We found that 98.2% (56/57) of cases of pericolic fat stranding had a strong association with ≥T3. Univariate analysis indicated a significant association between pericolic fat stranding and depth of invasion, but multi-group comparison showed no significant difference between the frequency of pericolic fat stranding in cases of T3 and T4. Therefore, the presence of pericolic fat stranding cannot determine the stage as T3 or T4. Moreover, multivariate analysis did not show a significant correlation with the depth of invasion. Some studies have reported high sensitivity and low specificity of pericolonic fat infiltration in detecting stage ≥T3 and mentioned that the presence of abnormal pericolic fat does not necessarily indicate the presence of extramuscular extension of tumor (9,10). These findings are consistent with those of the present study.
Univariate and multivariate analysis revealed a significant association between the CPtumor and pericolic fat stranding. Flor et al. reported that lesions whose CPtumor was less than half the circumference did not present pericolic fat stranding (11). In the present study, only 1/47 cases (2.13%) with a lesion whose CPtumor was <50% was found to have pericolic fat stranding. Utano et al. reported many cases (81.5%) of ≥T3 when the CPtumor was ≥50% (7). Some studies have reported that pericolic fat stranding could be due to the presence of inflammatory changes and fibrosis, in addition to tumor invasion (5,12,13). This finding suggests obstructive inflammation with increasing CPtumor.

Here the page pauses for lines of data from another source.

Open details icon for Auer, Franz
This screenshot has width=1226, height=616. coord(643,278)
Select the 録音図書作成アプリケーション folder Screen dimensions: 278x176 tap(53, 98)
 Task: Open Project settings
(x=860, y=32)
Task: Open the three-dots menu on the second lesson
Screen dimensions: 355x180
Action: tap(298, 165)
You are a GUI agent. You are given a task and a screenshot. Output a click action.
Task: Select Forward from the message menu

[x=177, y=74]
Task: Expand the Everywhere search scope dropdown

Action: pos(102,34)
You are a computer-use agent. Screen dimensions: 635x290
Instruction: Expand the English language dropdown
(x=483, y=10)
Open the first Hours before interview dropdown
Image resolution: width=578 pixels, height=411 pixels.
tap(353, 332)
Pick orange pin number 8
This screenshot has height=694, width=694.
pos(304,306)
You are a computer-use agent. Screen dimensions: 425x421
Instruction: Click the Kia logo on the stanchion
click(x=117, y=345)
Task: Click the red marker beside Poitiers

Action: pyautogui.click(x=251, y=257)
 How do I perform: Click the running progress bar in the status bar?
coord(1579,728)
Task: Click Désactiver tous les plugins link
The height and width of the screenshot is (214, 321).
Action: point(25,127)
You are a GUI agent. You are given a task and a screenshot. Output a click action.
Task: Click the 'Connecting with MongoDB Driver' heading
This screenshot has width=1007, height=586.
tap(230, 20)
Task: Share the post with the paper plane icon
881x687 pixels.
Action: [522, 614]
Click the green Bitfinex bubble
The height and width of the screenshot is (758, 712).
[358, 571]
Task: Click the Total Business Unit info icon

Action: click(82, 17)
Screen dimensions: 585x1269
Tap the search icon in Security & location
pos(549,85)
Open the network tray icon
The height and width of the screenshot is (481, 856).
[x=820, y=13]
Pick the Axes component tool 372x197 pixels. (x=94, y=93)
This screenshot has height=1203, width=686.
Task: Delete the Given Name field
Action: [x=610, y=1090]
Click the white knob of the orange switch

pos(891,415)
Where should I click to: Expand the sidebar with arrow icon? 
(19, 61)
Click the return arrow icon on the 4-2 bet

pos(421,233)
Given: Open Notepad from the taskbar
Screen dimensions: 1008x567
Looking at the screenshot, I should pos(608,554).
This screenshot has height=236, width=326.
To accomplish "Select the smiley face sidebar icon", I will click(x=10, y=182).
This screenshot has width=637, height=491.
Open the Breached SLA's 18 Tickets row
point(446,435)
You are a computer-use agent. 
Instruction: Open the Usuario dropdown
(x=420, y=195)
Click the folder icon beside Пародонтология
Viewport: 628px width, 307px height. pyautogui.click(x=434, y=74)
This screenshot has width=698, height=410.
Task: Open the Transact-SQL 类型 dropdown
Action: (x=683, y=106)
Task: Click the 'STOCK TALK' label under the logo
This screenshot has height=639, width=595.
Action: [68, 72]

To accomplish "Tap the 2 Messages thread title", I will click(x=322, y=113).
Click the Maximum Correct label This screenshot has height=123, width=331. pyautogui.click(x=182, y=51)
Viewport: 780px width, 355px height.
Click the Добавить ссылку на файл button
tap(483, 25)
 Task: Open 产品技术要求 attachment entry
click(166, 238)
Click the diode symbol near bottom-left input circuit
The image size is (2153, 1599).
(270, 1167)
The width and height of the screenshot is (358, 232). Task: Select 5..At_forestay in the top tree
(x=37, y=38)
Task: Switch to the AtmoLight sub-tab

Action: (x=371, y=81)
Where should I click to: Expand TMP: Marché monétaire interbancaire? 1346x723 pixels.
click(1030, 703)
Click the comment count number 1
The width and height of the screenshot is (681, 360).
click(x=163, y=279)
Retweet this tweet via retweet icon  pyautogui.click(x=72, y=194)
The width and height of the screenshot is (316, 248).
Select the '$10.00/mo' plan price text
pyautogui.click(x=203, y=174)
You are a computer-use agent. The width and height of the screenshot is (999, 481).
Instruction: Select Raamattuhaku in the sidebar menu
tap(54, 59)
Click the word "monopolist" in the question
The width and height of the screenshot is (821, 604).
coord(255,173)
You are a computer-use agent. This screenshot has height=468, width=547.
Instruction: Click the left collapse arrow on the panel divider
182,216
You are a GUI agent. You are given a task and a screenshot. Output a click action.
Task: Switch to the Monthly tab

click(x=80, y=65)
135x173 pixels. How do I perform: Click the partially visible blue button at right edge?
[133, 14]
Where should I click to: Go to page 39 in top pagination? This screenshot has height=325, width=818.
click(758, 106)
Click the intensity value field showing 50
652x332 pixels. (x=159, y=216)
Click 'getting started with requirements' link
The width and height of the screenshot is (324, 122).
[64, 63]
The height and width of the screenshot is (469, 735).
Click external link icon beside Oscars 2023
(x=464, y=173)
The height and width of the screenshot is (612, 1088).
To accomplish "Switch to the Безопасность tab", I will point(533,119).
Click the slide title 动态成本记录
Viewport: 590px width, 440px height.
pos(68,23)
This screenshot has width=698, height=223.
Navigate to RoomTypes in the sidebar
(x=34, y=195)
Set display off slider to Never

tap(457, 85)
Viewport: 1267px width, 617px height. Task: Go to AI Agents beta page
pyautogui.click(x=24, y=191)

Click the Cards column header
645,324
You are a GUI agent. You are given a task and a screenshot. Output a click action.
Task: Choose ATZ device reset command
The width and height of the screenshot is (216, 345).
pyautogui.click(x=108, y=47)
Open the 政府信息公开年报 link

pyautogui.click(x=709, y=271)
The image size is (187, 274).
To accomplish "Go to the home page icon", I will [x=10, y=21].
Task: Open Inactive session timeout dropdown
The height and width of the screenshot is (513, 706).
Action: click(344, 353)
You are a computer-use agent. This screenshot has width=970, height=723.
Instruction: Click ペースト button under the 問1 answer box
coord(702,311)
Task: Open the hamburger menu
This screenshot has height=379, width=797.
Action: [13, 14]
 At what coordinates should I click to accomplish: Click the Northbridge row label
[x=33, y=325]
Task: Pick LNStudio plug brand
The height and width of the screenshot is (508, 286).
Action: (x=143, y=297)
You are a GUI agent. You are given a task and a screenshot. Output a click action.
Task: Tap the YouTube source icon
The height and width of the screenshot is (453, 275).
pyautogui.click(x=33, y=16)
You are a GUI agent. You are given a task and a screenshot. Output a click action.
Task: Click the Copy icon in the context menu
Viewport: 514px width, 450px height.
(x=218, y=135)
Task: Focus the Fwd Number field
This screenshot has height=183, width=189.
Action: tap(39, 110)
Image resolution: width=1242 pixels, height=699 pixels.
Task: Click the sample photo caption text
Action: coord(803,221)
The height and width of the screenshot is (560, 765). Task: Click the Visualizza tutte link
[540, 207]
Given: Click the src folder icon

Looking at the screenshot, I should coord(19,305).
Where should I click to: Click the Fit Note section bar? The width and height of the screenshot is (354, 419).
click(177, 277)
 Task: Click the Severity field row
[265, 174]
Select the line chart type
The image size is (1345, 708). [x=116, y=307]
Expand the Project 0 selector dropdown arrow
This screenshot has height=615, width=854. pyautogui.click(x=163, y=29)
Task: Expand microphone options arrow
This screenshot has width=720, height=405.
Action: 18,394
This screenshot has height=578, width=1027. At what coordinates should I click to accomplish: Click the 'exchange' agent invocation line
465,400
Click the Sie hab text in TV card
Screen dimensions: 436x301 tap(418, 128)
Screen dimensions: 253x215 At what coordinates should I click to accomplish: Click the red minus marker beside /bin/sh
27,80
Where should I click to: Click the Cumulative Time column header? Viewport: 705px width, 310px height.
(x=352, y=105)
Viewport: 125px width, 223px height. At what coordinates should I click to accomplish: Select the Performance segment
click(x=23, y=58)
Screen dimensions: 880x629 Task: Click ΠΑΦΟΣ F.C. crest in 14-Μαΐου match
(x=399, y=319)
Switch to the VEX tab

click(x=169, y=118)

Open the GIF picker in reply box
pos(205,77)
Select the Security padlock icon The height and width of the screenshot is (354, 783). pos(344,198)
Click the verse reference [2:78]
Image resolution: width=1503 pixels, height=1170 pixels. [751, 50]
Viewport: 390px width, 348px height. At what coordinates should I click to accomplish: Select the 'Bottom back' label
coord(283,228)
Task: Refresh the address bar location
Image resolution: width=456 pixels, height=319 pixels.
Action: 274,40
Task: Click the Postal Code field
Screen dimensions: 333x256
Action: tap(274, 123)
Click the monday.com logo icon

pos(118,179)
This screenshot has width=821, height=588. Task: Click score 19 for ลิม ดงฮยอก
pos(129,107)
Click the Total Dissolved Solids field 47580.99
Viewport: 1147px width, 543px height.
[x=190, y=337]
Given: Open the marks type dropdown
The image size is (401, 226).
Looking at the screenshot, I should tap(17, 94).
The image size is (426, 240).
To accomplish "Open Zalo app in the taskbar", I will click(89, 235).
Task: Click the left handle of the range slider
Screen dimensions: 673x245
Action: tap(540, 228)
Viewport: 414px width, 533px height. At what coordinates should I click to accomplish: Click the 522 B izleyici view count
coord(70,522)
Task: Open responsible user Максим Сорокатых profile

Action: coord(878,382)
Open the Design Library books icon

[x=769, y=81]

Our study indicated that the longitudinal length was the significant explainable variable for pericolic fat stranding. To our knowledge, no studies have focused on the relationship between the pericolic fat stranding and longitudinal length. A previous study mentioned that the longitudinal length was correlated with depth of invasion (7). However, it seemed a confounding factor and was not selected for explainable variables in the present study. In addition, another study reported a significant positive correlation between the maximum longitudinal length and CPtumor (14). Both of them were independent explainable factors in our study and their correlation did not prove the association between the pericolic fat stranding and longitudinal length. At this moment, we cannot list the reasons why pericolic fat stranding was encountered more frequently in association with the greater longitudinal length. This should be further clarified.
This study has several limitations. First, this study had a retrospective design. Second, we only examined patients who underwent preoperative CTC, resulting in a selection bias. Third, although the number of T4 cases was small, which may also have been because of selection bias. Fourth, pericolic fat stranding was not investigated pathologically. Further prospective studies that consider these limitations are warranted.
In conclusion, pericolic fat stranding identified on CT images of colon cancer is demonstrated more frequently with increasing circumferential proportion of the tumor and longitudinal length. The presence of pericolic fat stranding suggests tumor invasion of T3 or more, but cannot distinguish between T3 and T4.
Declaration of conflicting interests
The author(s) declared no potential conflicts of interest with respect to the research, authorship, and/or publication of this article.
Funding
The author(s) received no financial support for the research, authorship, and/or publication of this article.